Texte du document:

##############################

• Channing Tatum impeccable
• L'audacieuse seconde lecture
• Le final explosif
• Les fonds verts qui tâchent
• Une construction qui atteint ses limites
Vous le savez sans doute, Hollywood n'a jamais cessé de mettre des bâtons dans les roues des Wachowski, eux qui ont pourtant livré, avec Matrix, l'une des plus grosses claques de l'histoire du cinéma américain. Ce calvaire, qui a débuté au début des années 2000, se poursuit hélas aujourd'hui avec la sortie de Jupiter Ascending, qui fut repoussé de près d'un an, elle qui était prévue l'été dernier, lui qui est étrangement promu et distribué sur le territoire français. Et pourtant, malgré son parcours long et pénible, Jupiter Ascending est bien la bombe que nous étions en droit d'attendre.
Ascenseur émotionnel terrible, le nouveau film des Wachowski, pour faire simple, commence de la plus commune des manières, et se termine en apothéose. Andy et Lana ont encore frappé, avec la structure narrative qui fait leur signature. On a eu peur. Très peur même, que Jupiter Ascending se lève du mauvais pied, car les débuts du film sont assez inquiétants. L'humour y est un peu douteux, les personnages plutôt inintéressants et la réalisation un poil quelconque, surtout pour ceux qui auront vu les trailers, qui se servent largement dans cette introduction. Mais il fallait bien souffrir un peu pour que l'univers de Jupiter Ascending se dévoile à nous, de la plus belle des manières : une narration simple et crescendo, une recette qui a fait le sel des bonnes histoires depuis la nuit des temps. Jupiter Ascending emprunte ainsi énormément au conte, à la mythologie et à la science-fiction classique pour mieux nous attirer dans les filets de son originalité.

##############################

Lignes de données:
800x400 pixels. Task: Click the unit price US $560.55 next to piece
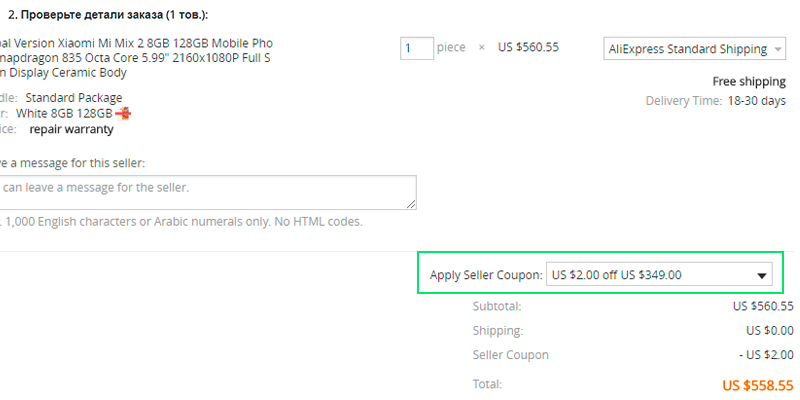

##############################

Exercices à traiter:
**1.** Les affirmations suivantes sont-elles conformes à la critique de Jupiter Ascending ? Pour chacune, répondez par oui ou non et citez mot pour mot le passage qui tranche. (a) La sortie du film a été repoussée de près d'un an. (b) D'après la critique, les débuts du film sont excellents. (c) Le film emprunte au conte et à la mythologie.
**2.** Rédigez la suite de la critique de Jupiter Ascending en reprenant après sa dernière phrase.

Réponses dans l'ordre:
**1.**
(a) Oui : « qui fut repoussé de près d'un an ».
(b) Non : « les débuts du film sont assez inquiétants ».
(c) Oui : « Jupiter Ascending emprunte ainsi énormément au conte, à la mythologie et à la science-fiction classique ».

**2.**
On a ainsi comparé, a juste titre d'ailleurs, Jupiter Ascending à Star Wars. Un rapprochement d'autant plus pertinent qu'il est vrai sur plusieurs niveaux. Comme le film de Lucas, Jupiter se base sur la structure d'un conte pour assoir son formidable univers. Les deux films partagent également les mêmes racines, en étant deux représentants du genre Space-Opera, qui n'a que rarement quitté nos écrans, mais dans lequel il est rare de trouver de vrai pépites, particulièrement au cinéma.
De plus, de Star Wars, Jupiter Ascending a la magie : le film des Wachowski est sans aucun doute le futur refuge des passionnés de science-fiction, qui trouveront dans cette histoire la dose d'évasion qu'ils recherchent. Il me coûte de le dire, mais on pourrait même considérer que Jupiter Ascending dépasse les films Star Wars en terme d'imaginaire, tant la direction artistique est riche et exotique. Là où Lucas puisait dans la seconde guerre mondiale, le japon féodal et le futur usé, les Wachowski se nourrissent de décennies de science-fiction mondiale, qu'ils digèrent dans un style unique, à la croisée des chemins entre le Future Punk et la Space Fantasy. Et au-delà des mots et des classifications, cet univers visuel se ressent, avec des plans époustouflants, de véritables tableaux qui font bon usage de la 3D mise à leur disposition.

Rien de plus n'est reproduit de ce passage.